[Extract provided]:
****
I’m fiercely strutting into the Alexander McQueen boutique in the Meatpacking District in New York, my face completely cloaked in a pair of gigantic sunglasses, my “I’m really fierce. Don’t fuck with me,” Victoria Beckham pout fully on. After I press the button to enter the futuristic couture-zone, I go inside and realize that I’m out-Diva’d by none other than Austin Scarlett of Project Runway fame. All hail to the Queen. But because I’m already a celebrity in my own head, when I see her I don’t really say anything or act intimidated or whatever and I just keep cool.  

As I peek around, I salivate over the kooky, beautifully made couture women’s dresses and coats. It’s like I’m directly inside Carrie Bradshaw’s vagina. And despite the fact that I am a boy, my inner Beyonce desperately wants to try on one of these $15,000 dresses. Not to like be a girl or anything—I do like my cock—but because the dresses are so glam. I don’t know if there’s anything in the store, for men or women, under $1000.   And $15,000 for a dress? Really-really? Who can afford that? Wouldn’t it be totally fierce if people could actually, you know, afford to buy some of McQueen’s art?

The following news is so good it might make women everywhere release a small stream of pee in their panties. According to WWD, Alexander McQueen is currently talking with Target to design a limited edition, one-off collection. Wow. Just WOW! McQueen has always been one of my favorite women’s wear designers. He’s avant-garde and unapologetically in your face. He’s so the Damien Hirst of the fashion world. Think of it this way: if you sit in the front row at a McQueen show you may get flogged, you know, as part of the experience.
****
[Questions]:
1 > Report every line of the records below that contains the string "pipe".
2 > Write what comes next in the piece about Alexander McQueen, picking up after its last sentence.

[Dataset excerpts]:
****
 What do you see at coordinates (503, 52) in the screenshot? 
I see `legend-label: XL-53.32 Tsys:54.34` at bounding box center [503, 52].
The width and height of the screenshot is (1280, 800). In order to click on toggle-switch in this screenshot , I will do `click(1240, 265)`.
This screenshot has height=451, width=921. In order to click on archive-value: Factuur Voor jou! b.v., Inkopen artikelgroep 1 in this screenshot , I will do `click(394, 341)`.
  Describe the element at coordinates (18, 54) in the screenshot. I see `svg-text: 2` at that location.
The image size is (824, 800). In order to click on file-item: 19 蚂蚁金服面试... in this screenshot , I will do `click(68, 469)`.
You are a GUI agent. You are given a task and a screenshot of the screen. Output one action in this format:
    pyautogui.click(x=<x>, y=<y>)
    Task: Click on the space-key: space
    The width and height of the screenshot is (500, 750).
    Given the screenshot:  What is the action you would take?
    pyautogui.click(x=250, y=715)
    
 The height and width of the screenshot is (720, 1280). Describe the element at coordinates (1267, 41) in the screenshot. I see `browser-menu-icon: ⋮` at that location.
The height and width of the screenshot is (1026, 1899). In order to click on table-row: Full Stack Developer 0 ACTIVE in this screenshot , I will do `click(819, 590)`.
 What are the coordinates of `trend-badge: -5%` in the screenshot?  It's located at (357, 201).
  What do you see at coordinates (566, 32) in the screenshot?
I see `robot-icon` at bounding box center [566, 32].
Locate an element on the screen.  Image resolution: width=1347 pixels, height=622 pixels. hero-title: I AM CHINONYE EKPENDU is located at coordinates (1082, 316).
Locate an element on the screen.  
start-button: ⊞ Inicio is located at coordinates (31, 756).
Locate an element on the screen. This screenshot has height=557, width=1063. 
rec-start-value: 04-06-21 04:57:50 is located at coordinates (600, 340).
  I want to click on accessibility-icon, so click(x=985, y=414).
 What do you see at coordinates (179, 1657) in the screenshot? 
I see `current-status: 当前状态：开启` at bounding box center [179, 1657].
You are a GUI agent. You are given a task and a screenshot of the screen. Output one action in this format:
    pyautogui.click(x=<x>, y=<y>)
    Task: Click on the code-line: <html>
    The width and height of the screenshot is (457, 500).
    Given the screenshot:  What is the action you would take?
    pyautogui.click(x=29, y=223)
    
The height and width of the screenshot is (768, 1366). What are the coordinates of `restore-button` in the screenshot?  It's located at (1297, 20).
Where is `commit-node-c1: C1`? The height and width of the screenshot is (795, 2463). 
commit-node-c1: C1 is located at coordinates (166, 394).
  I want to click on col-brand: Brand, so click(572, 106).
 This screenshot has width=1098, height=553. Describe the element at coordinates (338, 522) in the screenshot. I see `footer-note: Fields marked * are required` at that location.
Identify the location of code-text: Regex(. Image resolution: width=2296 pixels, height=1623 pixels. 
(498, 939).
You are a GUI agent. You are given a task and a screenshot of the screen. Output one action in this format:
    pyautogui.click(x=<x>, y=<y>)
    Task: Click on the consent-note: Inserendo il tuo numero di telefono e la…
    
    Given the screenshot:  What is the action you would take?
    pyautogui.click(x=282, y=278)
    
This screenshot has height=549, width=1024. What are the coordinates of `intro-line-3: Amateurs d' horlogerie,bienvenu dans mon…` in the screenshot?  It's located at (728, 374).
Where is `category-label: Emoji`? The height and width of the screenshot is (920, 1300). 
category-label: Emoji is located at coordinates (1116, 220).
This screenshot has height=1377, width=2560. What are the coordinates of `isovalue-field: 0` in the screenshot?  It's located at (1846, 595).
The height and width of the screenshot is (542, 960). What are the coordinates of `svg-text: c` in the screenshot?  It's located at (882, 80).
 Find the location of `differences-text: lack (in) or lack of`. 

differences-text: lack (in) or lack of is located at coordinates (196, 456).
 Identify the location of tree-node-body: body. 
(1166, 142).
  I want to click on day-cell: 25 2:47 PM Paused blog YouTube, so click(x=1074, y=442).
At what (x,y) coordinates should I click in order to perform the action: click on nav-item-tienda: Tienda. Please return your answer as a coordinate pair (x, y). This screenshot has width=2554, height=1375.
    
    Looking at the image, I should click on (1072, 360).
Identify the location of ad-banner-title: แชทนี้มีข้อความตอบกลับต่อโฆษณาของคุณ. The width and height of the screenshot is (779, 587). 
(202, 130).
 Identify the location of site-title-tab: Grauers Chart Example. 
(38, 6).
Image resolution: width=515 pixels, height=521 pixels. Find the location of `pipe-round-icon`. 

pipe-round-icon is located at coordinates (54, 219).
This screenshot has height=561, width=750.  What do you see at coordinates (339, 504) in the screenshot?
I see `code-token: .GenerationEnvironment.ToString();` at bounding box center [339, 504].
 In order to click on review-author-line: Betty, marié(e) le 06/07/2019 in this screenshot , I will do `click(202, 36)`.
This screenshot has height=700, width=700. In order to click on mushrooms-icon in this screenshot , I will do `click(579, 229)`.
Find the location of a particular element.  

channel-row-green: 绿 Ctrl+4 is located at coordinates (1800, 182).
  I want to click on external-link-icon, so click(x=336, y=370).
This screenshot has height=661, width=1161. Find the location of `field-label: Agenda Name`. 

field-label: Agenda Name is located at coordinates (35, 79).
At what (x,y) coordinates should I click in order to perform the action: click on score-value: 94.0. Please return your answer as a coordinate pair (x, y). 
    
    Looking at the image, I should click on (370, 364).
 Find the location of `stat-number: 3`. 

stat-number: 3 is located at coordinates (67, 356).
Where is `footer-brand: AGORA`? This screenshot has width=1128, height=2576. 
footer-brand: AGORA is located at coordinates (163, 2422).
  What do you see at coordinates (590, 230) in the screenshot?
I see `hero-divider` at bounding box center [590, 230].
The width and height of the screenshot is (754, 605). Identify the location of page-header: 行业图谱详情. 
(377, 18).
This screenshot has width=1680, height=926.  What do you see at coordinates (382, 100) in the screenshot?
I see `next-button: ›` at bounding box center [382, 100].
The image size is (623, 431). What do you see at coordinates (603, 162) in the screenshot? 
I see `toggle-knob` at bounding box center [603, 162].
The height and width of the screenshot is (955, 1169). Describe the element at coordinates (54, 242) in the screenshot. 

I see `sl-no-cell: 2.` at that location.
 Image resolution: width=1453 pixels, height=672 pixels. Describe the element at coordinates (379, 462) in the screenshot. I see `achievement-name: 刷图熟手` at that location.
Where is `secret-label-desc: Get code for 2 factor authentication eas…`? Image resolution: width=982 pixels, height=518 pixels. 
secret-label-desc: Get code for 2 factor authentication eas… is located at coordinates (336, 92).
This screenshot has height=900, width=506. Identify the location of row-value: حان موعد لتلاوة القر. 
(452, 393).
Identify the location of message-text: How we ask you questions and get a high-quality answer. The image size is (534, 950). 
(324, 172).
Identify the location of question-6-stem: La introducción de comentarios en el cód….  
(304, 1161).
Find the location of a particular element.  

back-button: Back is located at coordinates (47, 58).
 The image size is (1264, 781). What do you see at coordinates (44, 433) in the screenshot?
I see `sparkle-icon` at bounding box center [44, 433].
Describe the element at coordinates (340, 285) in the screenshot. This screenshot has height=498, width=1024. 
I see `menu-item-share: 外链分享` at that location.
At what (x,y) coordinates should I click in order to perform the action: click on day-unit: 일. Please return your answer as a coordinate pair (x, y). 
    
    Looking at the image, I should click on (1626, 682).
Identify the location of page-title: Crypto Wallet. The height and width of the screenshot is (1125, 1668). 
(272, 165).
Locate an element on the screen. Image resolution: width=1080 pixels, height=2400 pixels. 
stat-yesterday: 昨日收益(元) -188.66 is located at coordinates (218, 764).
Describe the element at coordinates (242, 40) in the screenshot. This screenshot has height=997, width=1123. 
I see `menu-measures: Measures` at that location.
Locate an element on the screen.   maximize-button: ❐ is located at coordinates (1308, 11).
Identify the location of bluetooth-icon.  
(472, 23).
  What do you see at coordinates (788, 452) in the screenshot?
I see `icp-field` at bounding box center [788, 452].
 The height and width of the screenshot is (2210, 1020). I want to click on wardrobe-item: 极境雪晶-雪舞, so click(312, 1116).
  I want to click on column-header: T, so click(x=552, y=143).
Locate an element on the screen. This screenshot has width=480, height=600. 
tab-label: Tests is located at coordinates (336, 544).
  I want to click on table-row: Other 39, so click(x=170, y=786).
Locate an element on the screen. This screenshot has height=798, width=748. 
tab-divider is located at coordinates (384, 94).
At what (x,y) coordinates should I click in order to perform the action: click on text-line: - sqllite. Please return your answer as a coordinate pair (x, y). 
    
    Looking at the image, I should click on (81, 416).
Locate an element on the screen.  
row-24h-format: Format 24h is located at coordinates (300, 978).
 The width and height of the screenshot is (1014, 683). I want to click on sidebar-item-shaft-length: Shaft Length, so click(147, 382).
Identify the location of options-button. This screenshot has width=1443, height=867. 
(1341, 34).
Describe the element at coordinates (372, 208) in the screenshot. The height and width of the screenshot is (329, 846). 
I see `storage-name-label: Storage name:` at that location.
****
[Responses in order]:
1 >
Image resolution: width=515 pixels, height=521 pixels. Find the location of `pipe-round-icon`. 
pipe-round-icon is located at coordinates (54, 219).

2 >
The fashion slaves among you will already know that a potential McQueen + Target love child falls perfectly in line with a larger trend in the luxury world of paring up posh high-end designers with mid-level, affordable retailers like H&M. Just think of Karl Lagerfeld for H&M; Viktor & Rolf for H&M; Roberto Cavalli for H&M—basically, the Just Add Water luxury collections that go faster than a horny power bottom in Chelsea.

The really interesting thing to me, though, is that Target is not H&M. When you think about hot, affordable fashion, you tend to think of places like Zara, UNIQLO (if you’re in New York) or Club Monaco on a really good day. But Target? Hmmm. Throughout its re-fiercerizing, Tarrrzzzhay has obviously tried to appeal to a fashion forward bunch, even though the superbox has always been the savvy one of the pack.

Because, you know, Target is basically Wal-Mart with some really bitchin’ make-up and a good weave, okaaaaay!

So by adding Alexander McQueen, who has been touted three times as the British “Designer of the Year,” to its roster of prestigious one-offs, the superbox is clearly making a statement about a specific approach to modern living: Luxury, however watered down it is, is the only religion to live by.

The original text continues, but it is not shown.